= Brief =
Beginning at the first line of the data, print each line exactly, stopping after the line that contains "Task: Click the 染色方案6 selector field".

------ Given data ------

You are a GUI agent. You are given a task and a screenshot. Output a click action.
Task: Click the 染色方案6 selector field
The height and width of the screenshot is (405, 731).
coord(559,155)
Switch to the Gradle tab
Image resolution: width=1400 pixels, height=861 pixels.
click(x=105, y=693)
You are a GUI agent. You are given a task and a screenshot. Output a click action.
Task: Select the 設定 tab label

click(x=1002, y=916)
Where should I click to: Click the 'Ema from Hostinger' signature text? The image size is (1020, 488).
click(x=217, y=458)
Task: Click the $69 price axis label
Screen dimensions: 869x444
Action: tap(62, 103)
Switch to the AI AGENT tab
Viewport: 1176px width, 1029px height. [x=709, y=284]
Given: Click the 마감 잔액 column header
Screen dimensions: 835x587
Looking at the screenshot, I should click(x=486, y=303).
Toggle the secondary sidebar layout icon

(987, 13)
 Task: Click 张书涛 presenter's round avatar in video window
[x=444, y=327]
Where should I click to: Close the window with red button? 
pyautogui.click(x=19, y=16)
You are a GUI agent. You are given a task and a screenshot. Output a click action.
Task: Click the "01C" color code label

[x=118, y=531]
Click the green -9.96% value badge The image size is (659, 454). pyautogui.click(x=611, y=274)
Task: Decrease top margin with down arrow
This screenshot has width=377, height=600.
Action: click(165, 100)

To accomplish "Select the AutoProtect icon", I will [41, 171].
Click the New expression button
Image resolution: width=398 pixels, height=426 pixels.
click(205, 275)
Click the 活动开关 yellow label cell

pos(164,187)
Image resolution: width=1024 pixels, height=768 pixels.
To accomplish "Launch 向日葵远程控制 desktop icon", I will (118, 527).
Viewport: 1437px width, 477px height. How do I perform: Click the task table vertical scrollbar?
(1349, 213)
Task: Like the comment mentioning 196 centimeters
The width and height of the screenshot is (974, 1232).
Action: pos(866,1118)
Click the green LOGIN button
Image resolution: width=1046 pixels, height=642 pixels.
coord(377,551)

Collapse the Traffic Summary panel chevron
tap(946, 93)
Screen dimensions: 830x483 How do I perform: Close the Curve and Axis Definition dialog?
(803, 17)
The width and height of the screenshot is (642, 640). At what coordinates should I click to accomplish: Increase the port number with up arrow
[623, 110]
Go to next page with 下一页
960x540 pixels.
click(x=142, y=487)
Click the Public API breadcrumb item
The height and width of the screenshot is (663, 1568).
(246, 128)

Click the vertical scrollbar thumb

------

= Response to the task =
You are a GUI agent. You are given a task and a screenshot. Output a click action.
Task: Click the 染色方案6 selector field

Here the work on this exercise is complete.